Two reports were published last month that showed how the healthcare industry in the United States lags behind other industry sectors when it comes to data encryption.

The 2017 Thales Data Threat Report for the Healthcare Industry indicates only 65% of healthcare organizations in the United States encrypt backup data stored in the cloud. A study by HyTrust indicates 25% of healthcare organizations are using cloud services but are not encrypting cloud data.

Even though healthcare organizations are increasing security budgets, the industry still has one of the lowest data encryption adoption rates. Last year, Sophos conducted a survey that showed only 31% of healthcare organizations were extensively using encryption to protect sensitive data – The lowest percentage of all industries surveyed. Encryption was used to some degree by a further 49% of healthcare organizations, although 20% of surveyed organizations were not using encryption at all. Only the retail sector scored lower with 23% of retailers opting not to use encryption.
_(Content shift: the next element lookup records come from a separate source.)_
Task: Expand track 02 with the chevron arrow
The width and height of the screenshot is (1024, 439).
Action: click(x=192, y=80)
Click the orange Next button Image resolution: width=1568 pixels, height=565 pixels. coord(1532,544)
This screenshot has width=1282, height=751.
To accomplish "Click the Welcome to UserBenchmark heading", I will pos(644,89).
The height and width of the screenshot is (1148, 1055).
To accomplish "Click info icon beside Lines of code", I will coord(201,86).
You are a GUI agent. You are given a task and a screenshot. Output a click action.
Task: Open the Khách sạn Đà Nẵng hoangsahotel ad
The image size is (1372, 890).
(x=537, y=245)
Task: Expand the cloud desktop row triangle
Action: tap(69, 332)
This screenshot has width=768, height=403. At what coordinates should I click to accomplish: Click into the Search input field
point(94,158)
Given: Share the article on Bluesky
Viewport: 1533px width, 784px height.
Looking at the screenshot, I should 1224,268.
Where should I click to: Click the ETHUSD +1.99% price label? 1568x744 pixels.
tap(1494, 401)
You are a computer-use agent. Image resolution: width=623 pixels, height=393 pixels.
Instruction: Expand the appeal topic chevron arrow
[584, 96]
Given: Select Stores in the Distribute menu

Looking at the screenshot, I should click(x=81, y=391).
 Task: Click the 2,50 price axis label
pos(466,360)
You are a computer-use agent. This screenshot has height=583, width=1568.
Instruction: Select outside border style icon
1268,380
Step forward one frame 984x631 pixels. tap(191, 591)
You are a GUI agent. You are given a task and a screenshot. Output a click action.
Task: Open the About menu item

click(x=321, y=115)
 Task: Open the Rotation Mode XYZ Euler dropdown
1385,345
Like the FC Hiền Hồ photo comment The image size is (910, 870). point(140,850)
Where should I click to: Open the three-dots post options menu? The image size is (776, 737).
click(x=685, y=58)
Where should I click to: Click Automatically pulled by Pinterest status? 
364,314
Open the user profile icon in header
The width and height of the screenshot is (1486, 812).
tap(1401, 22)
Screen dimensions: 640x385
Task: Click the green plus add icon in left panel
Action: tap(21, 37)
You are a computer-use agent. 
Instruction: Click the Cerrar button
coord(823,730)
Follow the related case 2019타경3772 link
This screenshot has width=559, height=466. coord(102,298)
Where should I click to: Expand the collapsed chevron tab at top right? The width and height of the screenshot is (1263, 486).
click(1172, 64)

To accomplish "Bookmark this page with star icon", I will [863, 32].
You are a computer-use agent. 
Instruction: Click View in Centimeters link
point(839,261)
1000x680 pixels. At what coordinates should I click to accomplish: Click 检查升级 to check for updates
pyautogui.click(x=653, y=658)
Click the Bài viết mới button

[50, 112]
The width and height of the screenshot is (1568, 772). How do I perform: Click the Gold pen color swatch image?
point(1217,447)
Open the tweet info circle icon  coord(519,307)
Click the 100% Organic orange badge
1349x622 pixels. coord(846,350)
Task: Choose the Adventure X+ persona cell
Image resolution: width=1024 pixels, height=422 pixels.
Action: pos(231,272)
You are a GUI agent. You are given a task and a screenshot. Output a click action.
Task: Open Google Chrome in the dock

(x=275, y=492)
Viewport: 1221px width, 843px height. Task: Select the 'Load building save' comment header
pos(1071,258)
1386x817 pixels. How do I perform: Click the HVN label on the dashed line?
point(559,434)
The lack of encryption leaves healthcare organizations particularly vulnerable to data breaches. According to OCR figures, since January 1, 2014, there have been 182 hacking incidents reported. Those incidents resulted in the theft/exposure of 125,994,157 healthcare records. There have also been 249 cases of lost or stolen equipment containing PHI. Those incidents impacted 8,902,225 individuals.

Given the extent to which healthcare organizations are now being targeted by cybercriminals and the huge numbers of healthcare records exposed or stolen as a result of hacks and lost and stolen devices, any healthcare organization that is not encrypting PHI is taking a huge risk.